- Screenshot grounding data
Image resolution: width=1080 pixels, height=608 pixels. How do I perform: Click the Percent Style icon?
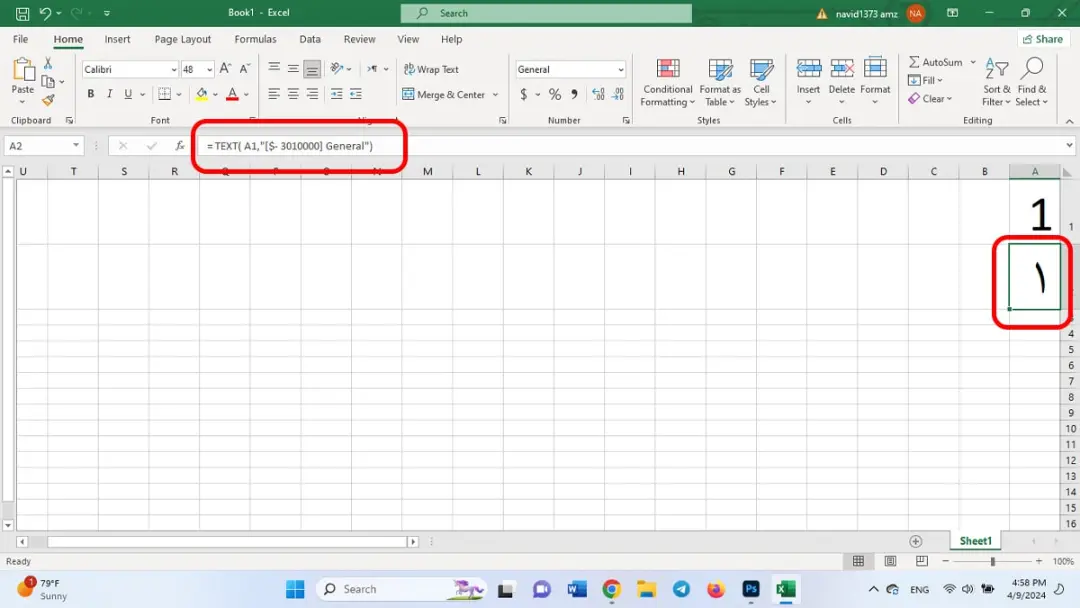click(x=554, y=94)
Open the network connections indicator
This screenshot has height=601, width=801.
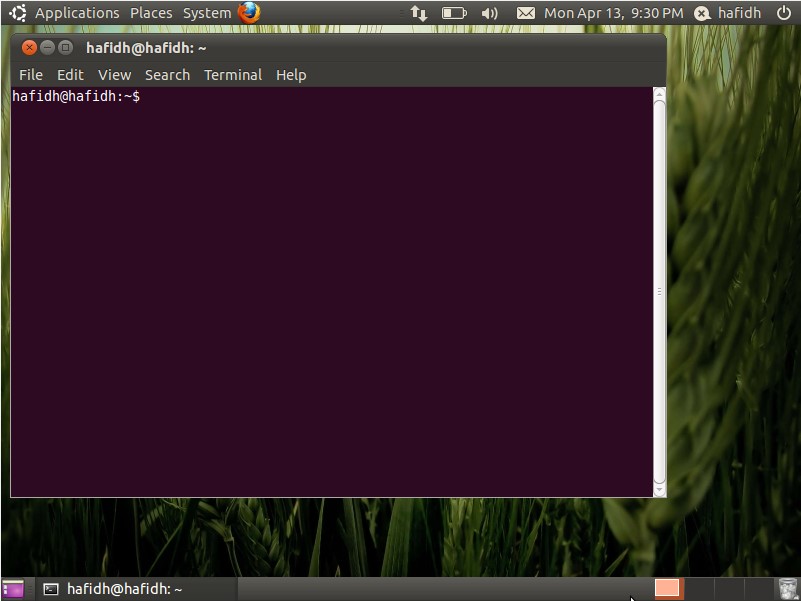419,13
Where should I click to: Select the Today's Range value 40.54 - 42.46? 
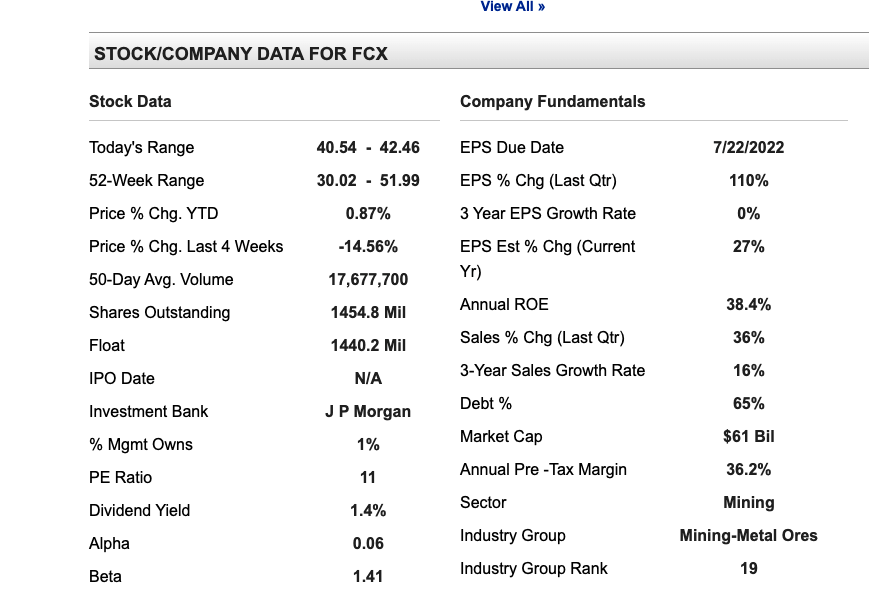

- Your instructions
Set down all records verbatim, omitting images.

- Result of this task
Image resolution: width=1080 pixels, height=608 pixels. How do I perform: Click the Percent Style icon?
click(x=554, y=94)
Open the network connections indicator
This screenshot has height=601, width=801.
419,13
Where should I click to: Select the Today's Range value 40.54 - 42.46? 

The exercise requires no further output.